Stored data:

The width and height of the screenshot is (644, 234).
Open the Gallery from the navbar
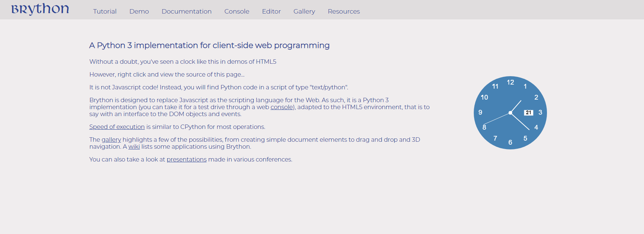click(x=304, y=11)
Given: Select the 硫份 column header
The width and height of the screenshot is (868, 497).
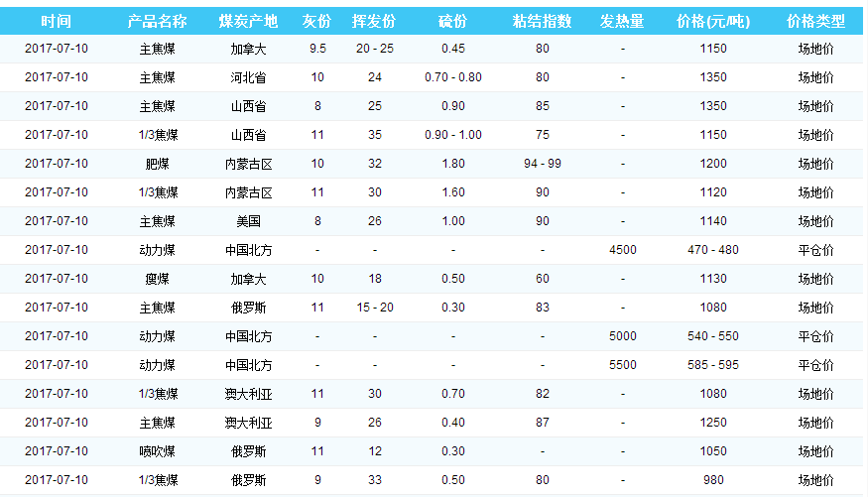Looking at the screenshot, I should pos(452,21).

◆ What to work on ◆
Copy exactly the lines from the line containing "Given: Select the 硫份 column header" through the last line of the records above, both included, and leave out any pictures.

◆ Solution ◆
Given: Select the 硫份 column header
The width and height of the screenshot is (868, 497).
Looking at the screenshot, I should pos(452,21).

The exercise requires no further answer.